El Mensajero
  Diccionario de términos bíblicos y teológicos


Josué / Oseas / Isaías / Jesús
— Un mismo nombre con cuatro varian­tes en su ortografía, que viene a signi­ficar: «El Señor salva» o «El Señor es el Salvador».

Entre los hebreos, como también entre otras gentes de su entorno, figu­ran muchos nombres que se conocen como «teofóricos».  Este es un térmi­no griego que significa «portador del dios».  Son nombres que llevan incor­porado el nombre de un dios, del que la familia se supone que es especial­mente devota.  Pero no siempre.  También podría ser que el nombre venía siendo tradicional en la familia y se siga empleando cuando el dios mencionado ya no inspira esa devo­ción.  Jonatan (cuyo nombre significa «El Señor ha dado»), pone a uno de sus hijos Meribaal («Baal te multipli­que»).  En la misma familia hallamos los nombres Isboset y Mefiboset («Hombre de una vergüenza» y «Por la boca de una vergüenza», respecti­vamente).  Parecería ser que estos hijos del rey Saúl en realidad se lla­maban Isbaal y Mefibaal («Hombre de Baal» y «Por la boca de Baal»).

Josué (y sus distintas variantes, como Jesús) es, entonces, un nombre teofórico: incorpora el propio nombre del Señor, al describirlo como Salvador.

El nombre Jesús —como también Jacobo, Judas, José y Juan— era extremadamente corriente entre los judíos en tiempos del Nuevo Testa­mento.  También Miriam (es decir, María).  Es difícil pensar en una familia con nombres más típicos que los de José y María y sus hijos Jesús y Jacobo (y su primo Juan, «el Bautista»).

Quizá sea por ser tan corriente el nombre de Jesús, que se estila muy temprano entre los cristianos aclarar a cuál Jesús se refieren, añadiendo el apelativo Cristo.  Ya en las cartas de Pablo, Cristo figura como nombre de la persona indicada y no (o no sola­mente) como título de honor y reale­za.  Cuando se emplea como título, se suele añadir el artículo «el»: Jesús «el Cristo» (es decir, el Mesías, el Ungi­do).  Pero es bastante habitual en el Nuevo Testamento hallar Jesucristo, así, de corrido, como el propio nom­bre de la persona.  O incluso solamen­te Cristo, que designa mucho más claramente la persona indicada que el nombre, Jesús, que le habían puesto sus padres.

Estas cuatro personas de la Biblia que comparten ese mismo nombre (con sus variantes de ortografía), resu­men en sí mismos gran parte de la historia bíblica.

Josué, sucesor de Moisés, ejemplifica la idea del Señor como Salvador en un sentido puramente tribal o nacionalista.  De él —con la ayuda sobrenatural del Señor— se cuentan campañas militares importantísimas, por las que Israel se establece en su territorio nacional.  Como discípulo de Moisés, sin embargo, Josué tuvo muy claro que era solamente siendo puros en su lealtad a los términos del pacto con Dios, que la propia existen­cia de Israel podía tener sentido.

Su tocayo Oseas declara al reino de Samaria o Israel, que por abando­nar ese pacto, su futuro como nación y como pueblo con identidad propia, corría un gravísimo peligro de desapa­recer.  A la vez, Oseas declara en términos de una belleza sublime, la grandeza del amor inagotable del Señor por su pueblo.

_DETALLES DEL EJERCICIO_:
Cita textualmente el pasaje del artículo sobre el nombre Josué que va entre "Josué, sucesor de" y "por su pueblo.", ambos incluidos.

_EXTRACTO DE DATOS_:
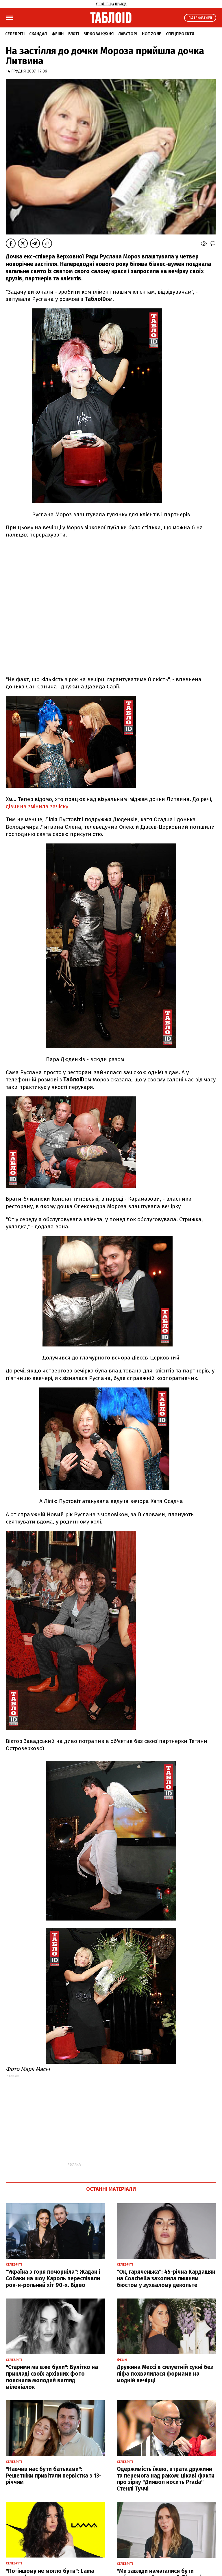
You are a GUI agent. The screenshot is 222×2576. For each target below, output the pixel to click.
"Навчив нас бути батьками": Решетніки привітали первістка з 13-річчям (53, 2476)
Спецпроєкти (180, 33)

_RESULTADO CORRECTO_:
Josué, sucesor de Moisés, ejemplifica la idea del Señor como Salvador en un sentido puramente tribal o nacionalista.  De él —con la ayuda sobrenatural del Señor— se cuentan campañas militares importantísimas, por las que Israel se establece en su territorio nacional.  Como discípulo de Moisés, sin embargo, Josué tuvo muy claro que era solamente siendo puros en su lealtad a los términos del pacto con Dios, que la propia existen­cia de Israel podía tener sentido.

Su tocayo Oseas declara al reino de Samaria o Israel, que por abando­nar ese pacto, su futuro como nación y como pueblo con identidad propia, corría un gravísimo peligro de desapa­recer.  A la vez, Oseas declara en términos de una belleza sublime, la grandeza del amor inagotable del Señor por su pueblo.